La masturbation vulvaire est un énorme tabou dans notre société, ce qui génère beaucoup de conséquences sur la sexualité des personnes concernées*. Un manque d’éducation et une désinformation propagent des idées qui restreignent leur épanouissement.

Ces problématiques découlent du fait que tout est basé sur des idées hétéronormées et cisnormées, comme si la jouissance ne pouvait être atteinte que via la pénétration vaginale avec un pénis. On conditionne les femmes* à concevoir la sexualité de cette manière, en leur inculquant qu’elles doivent être satisfaisantes envers les hommes. Leur plaisir personnel et l’exploration de leurs corps ne sont pas présentés comme étant des priorités, ni comme étant indépendants des pénis.

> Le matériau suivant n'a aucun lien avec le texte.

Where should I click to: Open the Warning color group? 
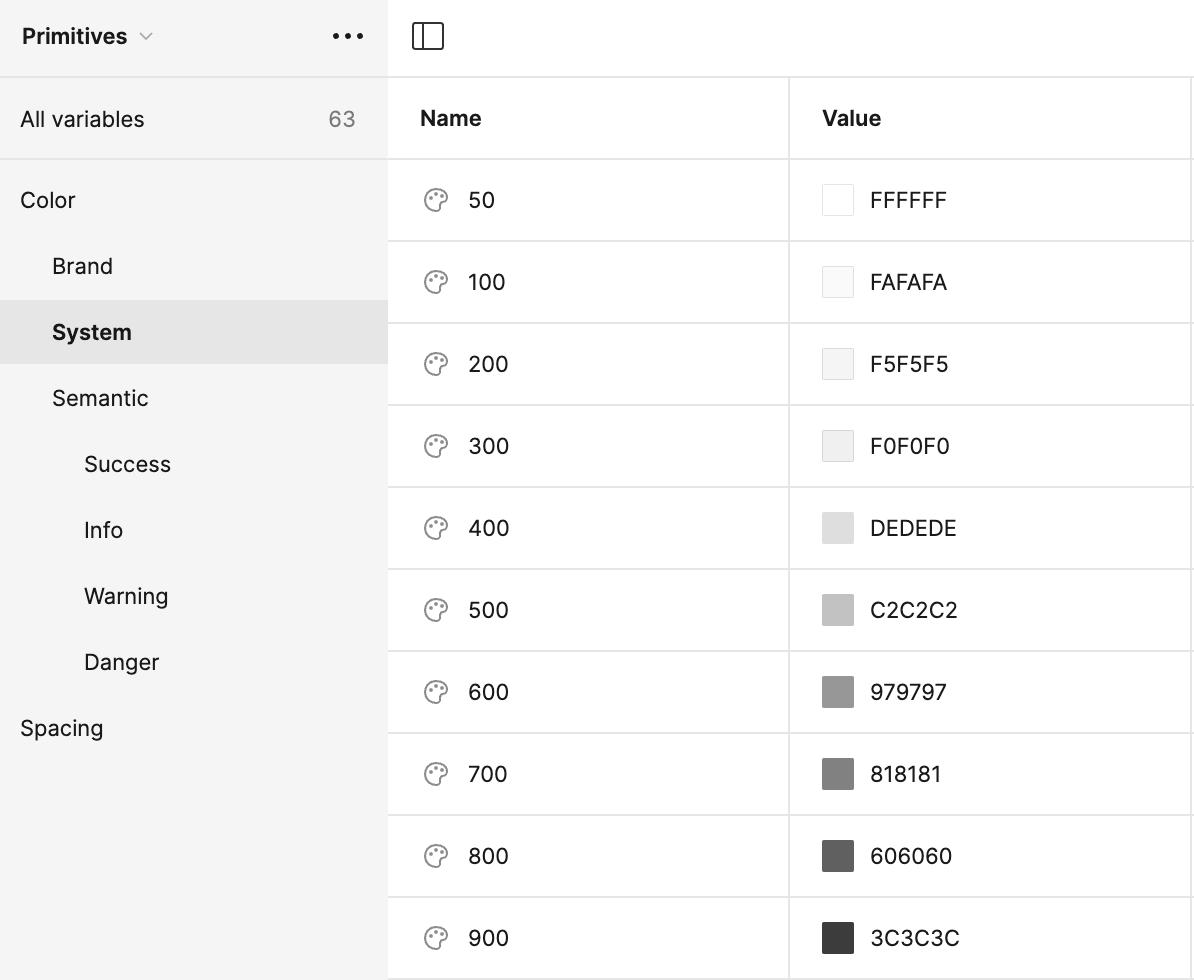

La découverte de sa propre vulve n’est pas encouragée, tant au niveau visuel qu’au niveau du touché, alors qu’il s’agit d’une bonne façon d’apprendre à connaître son corps et ses préférences. Le clitoris, seul organe qui a pour fonction unique le plaisir, est complètement oublié et ignoré. Pourtant, plusieurs ont réellement besoin d’une stimulation clitoridienne pour jouir. Il n’y a pas que le vagin qui est présent, mais bien un organe complet avec plusieurs parties différentes, lesquelles peuvent évidemment devenir des sources de plaisir.

La sexualité ne se résume pas à la pénétration vaginale, et un pénis n’est absolument pas nécessaire pour atteindre l’orgasme.

Chacun.e a ses propres préférences, et c’est très bien d’expérimenter en solo.

*Toute les personnes qui possèdent une vulve sont incluses dans le propos, indépendamment de leurs genres : femmes cisgenres, personnes trans, non binaires, agenres, etc.